In its judgment, the Federal Reserve Board rejected a digital-first bank's request to join the Federal Reserve System, citing flaws in the bank's anti-money laundering (AML) standards.

In a Friday press statement, the Fed revealed its conclusion involving the Wyoming-based Custodia Bank. Custodia submitted an application in October 2020; if accepted, the Federal Deposit Insurance Corporation (FDIC) would have guaranteed the company's client deposits.
The bank's risk management system, according to the board, was allegedly "insufficient to address concerns regarding the heightened risks associated with its proposed crypto activities, including its ability to mitigate money laundering and terrorism financing risks."
However, the board also identified the central problem as the dangers associated with crypto assets.
The Fed reiterated its earlier this month expressed opinion that such activities are "highly likely to be inconsistent with safe and sound banking practices," saying that the firm's unique business model and projected focus on crypto assets "presented significant safety and soundness risks."
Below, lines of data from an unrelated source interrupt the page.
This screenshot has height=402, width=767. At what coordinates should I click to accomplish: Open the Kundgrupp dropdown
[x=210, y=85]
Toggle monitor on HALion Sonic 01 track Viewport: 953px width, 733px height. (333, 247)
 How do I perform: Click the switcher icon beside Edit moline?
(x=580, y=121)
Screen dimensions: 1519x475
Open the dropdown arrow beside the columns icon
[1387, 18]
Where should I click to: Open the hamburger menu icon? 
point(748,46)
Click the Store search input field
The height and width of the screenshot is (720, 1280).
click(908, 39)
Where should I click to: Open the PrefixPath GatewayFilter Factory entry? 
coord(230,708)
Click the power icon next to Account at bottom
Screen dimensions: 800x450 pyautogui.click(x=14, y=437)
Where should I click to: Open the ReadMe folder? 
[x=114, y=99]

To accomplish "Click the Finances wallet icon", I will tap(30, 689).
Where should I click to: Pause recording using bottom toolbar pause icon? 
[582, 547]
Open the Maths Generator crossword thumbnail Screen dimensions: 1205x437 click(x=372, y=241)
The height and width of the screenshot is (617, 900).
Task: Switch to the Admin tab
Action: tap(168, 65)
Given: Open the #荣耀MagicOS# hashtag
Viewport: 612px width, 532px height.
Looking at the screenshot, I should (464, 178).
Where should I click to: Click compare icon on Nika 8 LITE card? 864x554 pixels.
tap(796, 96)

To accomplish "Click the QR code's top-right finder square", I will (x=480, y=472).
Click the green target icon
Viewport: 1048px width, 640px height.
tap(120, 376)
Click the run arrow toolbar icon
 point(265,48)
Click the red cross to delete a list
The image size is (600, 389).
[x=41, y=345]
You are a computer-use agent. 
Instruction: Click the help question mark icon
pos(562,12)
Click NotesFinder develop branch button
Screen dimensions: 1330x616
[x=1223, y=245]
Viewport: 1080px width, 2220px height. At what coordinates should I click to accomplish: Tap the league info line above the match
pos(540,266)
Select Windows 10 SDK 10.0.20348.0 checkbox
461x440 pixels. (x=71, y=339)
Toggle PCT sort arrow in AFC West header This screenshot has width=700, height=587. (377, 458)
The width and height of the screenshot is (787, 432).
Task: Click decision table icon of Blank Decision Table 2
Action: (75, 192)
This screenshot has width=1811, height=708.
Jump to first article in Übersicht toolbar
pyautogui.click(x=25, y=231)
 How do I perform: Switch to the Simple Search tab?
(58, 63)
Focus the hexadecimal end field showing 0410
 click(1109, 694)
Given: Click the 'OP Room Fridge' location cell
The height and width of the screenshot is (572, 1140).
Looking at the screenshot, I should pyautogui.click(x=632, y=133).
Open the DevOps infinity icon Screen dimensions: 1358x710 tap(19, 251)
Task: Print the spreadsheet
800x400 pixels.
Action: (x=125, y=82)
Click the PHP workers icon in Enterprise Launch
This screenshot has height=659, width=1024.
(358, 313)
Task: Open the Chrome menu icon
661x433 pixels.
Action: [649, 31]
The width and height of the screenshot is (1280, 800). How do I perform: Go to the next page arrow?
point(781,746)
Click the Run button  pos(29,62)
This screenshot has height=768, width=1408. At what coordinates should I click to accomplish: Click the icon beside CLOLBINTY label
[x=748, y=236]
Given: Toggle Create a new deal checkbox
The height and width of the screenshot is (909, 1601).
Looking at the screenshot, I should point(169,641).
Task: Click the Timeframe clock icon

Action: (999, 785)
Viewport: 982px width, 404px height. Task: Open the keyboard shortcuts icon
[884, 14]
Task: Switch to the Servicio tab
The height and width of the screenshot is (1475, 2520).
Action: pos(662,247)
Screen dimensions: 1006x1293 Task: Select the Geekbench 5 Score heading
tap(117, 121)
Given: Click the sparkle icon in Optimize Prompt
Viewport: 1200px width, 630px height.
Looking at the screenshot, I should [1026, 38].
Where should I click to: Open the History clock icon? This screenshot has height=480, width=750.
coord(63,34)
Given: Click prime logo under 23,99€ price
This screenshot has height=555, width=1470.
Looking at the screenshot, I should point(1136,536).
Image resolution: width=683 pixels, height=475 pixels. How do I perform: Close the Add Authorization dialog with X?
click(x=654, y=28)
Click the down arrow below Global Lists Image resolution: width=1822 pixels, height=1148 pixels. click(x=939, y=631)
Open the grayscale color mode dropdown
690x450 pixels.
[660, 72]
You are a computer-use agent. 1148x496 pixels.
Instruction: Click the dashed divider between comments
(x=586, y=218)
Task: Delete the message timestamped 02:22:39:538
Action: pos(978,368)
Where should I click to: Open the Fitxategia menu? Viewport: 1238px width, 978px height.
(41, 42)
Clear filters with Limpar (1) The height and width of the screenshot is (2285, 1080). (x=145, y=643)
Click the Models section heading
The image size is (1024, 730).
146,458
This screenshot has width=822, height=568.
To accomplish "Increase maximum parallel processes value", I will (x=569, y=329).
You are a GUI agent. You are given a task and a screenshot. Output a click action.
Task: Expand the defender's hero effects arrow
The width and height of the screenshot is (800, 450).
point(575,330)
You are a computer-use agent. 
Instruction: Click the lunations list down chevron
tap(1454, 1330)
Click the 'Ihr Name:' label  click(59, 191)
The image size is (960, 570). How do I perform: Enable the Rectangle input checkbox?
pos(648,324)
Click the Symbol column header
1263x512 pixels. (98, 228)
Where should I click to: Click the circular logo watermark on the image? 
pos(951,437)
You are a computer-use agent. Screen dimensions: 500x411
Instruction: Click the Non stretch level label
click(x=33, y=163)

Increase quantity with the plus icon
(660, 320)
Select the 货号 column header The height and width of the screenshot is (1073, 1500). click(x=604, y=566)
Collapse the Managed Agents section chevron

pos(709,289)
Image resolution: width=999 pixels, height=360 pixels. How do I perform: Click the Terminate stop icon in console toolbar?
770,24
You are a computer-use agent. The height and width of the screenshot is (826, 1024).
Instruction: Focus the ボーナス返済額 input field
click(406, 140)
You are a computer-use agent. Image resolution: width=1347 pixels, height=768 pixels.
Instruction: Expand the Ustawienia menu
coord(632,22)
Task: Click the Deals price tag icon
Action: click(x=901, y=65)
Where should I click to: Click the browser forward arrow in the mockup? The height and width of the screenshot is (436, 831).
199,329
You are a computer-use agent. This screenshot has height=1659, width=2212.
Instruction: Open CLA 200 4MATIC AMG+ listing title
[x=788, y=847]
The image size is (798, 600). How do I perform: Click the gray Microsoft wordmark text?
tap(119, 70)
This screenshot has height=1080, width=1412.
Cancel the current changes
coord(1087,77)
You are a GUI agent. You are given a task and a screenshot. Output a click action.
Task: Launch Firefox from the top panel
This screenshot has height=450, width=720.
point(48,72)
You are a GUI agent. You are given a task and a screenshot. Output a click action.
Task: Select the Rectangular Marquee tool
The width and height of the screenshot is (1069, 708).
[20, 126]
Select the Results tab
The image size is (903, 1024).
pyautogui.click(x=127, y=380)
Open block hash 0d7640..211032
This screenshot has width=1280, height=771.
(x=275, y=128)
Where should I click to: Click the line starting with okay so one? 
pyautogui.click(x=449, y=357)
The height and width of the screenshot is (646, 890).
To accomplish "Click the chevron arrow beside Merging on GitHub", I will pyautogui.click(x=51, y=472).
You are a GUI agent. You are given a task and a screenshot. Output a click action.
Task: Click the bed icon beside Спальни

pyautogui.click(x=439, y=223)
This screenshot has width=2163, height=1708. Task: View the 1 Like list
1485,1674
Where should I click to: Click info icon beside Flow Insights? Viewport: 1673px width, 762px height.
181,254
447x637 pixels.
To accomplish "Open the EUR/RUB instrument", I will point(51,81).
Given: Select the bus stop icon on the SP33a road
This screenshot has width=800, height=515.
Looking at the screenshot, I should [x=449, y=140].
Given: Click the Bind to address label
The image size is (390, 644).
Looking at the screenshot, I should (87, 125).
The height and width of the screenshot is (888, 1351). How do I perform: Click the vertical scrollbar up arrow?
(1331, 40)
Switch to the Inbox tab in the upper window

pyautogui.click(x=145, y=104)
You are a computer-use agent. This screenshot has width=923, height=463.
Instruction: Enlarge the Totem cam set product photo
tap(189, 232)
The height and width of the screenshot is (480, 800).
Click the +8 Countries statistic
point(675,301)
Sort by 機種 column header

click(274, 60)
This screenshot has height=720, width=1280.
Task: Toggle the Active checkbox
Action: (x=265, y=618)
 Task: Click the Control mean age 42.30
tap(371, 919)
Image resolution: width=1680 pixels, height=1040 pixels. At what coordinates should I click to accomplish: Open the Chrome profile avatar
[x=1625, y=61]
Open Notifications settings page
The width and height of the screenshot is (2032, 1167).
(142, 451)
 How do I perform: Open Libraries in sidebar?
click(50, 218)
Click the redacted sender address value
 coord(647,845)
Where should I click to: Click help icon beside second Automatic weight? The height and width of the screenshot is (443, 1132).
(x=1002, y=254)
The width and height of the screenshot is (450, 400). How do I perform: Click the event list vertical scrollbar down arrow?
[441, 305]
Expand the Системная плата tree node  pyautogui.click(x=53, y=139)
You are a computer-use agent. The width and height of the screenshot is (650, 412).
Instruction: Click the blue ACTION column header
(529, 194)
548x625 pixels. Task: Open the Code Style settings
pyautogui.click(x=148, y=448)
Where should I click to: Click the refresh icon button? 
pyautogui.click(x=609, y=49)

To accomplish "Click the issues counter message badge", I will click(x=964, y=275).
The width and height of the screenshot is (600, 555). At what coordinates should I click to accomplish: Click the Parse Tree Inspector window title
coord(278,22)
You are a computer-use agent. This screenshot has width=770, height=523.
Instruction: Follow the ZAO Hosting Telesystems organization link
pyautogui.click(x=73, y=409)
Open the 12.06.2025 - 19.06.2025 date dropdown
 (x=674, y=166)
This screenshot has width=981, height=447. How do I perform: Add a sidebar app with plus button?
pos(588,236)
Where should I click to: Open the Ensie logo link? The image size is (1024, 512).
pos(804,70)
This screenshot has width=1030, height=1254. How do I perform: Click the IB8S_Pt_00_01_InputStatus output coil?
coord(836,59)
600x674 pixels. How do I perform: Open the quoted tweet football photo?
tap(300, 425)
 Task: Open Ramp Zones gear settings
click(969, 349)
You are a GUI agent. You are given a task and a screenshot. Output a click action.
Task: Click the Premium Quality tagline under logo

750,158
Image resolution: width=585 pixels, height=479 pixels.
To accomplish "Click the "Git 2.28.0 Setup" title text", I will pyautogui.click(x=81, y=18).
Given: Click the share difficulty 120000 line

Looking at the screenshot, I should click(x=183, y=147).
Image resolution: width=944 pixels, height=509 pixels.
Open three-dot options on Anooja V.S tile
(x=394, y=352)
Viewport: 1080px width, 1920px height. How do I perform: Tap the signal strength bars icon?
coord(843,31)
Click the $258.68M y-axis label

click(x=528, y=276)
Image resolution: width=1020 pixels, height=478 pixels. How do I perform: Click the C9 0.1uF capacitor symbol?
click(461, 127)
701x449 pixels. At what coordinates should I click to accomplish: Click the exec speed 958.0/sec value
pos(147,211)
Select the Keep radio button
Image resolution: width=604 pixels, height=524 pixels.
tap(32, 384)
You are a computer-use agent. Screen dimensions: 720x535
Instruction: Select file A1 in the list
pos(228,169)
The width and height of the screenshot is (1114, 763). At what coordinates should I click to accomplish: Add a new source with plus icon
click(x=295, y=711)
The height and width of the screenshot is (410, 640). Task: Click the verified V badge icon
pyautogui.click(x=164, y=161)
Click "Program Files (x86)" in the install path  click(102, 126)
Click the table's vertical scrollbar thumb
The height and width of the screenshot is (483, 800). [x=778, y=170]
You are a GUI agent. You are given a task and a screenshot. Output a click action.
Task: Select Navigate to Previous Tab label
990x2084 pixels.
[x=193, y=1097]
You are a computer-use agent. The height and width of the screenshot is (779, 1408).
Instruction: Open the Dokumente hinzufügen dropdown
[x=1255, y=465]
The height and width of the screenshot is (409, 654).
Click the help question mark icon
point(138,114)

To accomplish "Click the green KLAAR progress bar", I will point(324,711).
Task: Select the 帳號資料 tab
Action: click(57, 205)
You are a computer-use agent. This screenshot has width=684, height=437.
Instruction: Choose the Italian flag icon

The Federal Reserve's decision surprised and disappointed Custodia, which boasts on its website that it is "eligible to connect directly with the Federal Reserve Payment System."
According to Chief Executive Caitlin Long, "Custodia actively sought federal regulation, going above and beyond all requirements that apply to traditional banks. The board’s denial is unfortunate but consistent with the concerns that Custodia has raised about the Federal Reserve’s handling of its applications, an issue we will continue to litigate."
In June, Custodia sued the Fed over the postponed decision on its application.